Ruling out the possibility of an implied agreement between MVV and SS, the Court emphasised that there was nothing to support a reasonable inference that MVV had conferred actual authority on SS. There was no contact of any sort between the two, with the exception of certain emails sent by SS purely for information purposes.
Finally, the Court gave short shrift to the idea that MVV’s silence could be interpreted as assent to the agency relationship. In doing so, it explained that:
“Authority to enter into a contract on behalf of another is authority to commit that other to legal obligations to a third party without qualification and thus is not lightly to be inferred when there is no express agreement to that effect. Further, silence or inactivity is inherently equivocal and thus requires something else in the surrounding circumstances to negative that equivocality.“
Implied actual authority
The doctrine of implied actual authority differs from express actual authority in the sense that the former is actual authority that is inferred from the conduct of the parties and the circumstances of the case. The Judge referred to Lord Denning MR’s lead judgment in Hely-Hutchinson v Brayhead Ltd [1968] 1 QB 549, where his Lordship had explained that:
“…actual authority may be express or implied. It is express when it is given by express words… It is implied when it is inferred from the conduct of the parties and the circumstances of the case… Actual authority, express or implied, is binding as between the company and the agent, and also as between the company and others, whether they are within the company or outside it.“
The Court held that neither RS or SS were given implied actual authority to enter into a contract of carriage on behalf of MVV for the carriage of UIBA. First and foremost, implied actual authority can arise only in cases where the relevant person (i.e., agent) has been given some express authority to which the implied authority is appurtenant. This was not the case in the case at hand as RS had no actual authority of any sort to act as MVV’s agent. As noted above, the IBA Contract between MVV and RS was considered not to be an agency agreement. Second, and in any event, the Court noted that implied actual authority cannot arise from silence; silence is incapable of giving rise to implied actual authority without more.
Ostensible authority
Ostensible authority exists in one to contractually bind another where the latter, by words or conduct, represents or permits it to be represented that the former has authority to act on its behalf, to the same extent as if the former had the authority that it was represented to have, even though it had no such actual authority. The third party must generally have relied and acted on or altered its position as consequence of the representation in order to hold the principal liable.
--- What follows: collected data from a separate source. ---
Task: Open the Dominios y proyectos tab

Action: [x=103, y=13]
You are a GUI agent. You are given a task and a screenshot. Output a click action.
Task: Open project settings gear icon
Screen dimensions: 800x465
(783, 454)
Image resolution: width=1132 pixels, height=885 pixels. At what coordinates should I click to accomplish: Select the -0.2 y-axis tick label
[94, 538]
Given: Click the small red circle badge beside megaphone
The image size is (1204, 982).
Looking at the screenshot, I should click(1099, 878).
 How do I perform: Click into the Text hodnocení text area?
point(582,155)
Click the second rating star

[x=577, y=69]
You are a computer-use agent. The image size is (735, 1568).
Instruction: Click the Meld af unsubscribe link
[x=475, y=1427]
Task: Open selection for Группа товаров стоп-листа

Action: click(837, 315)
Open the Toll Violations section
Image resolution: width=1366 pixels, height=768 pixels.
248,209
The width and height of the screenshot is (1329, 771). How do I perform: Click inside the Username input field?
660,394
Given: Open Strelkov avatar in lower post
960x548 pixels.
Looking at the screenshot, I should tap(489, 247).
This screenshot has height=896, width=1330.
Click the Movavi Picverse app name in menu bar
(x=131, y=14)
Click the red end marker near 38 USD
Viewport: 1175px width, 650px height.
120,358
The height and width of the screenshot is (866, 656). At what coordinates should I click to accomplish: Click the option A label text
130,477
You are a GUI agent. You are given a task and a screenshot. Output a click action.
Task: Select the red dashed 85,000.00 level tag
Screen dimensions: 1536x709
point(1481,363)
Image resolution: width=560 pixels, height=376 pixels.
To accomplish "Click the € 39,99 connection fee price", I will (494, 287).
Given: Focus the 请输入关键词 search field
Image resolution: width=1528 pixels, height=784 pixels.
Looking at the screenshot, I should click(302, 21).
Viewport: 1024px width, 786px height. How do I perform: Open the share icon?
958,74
In the circumstances, the Court held that NTO had not relied or acted on any representation to the effect that SS or RS were acting as agents for MVV. The previous 33 bills of lading that identified MVV as the shipper were unknown to NTO before the contract of carriage was entered into, which contract came into existence before and was merely evidenced by the bill of lading issued in respect of the relevant voyage. Accordingly, MVV did not confer ostensible authority on SS to bind MVV in respect of the contract of carriage (containing the arbitration agreement).
Conclusion
For the above reasons, the Court concluded that SS did not have either express or implied actual authority from MVV to enter into a contract of carriage with NTO or at all, and that MVV did not confer ostensible authority on SS to do so either. MVV was not therefore a party to the contract of carriage (containing the arbitration agreement). The tribunal consequently lacked substantive jurisdiction as against MVV, as a non-party to the arbitration agreement.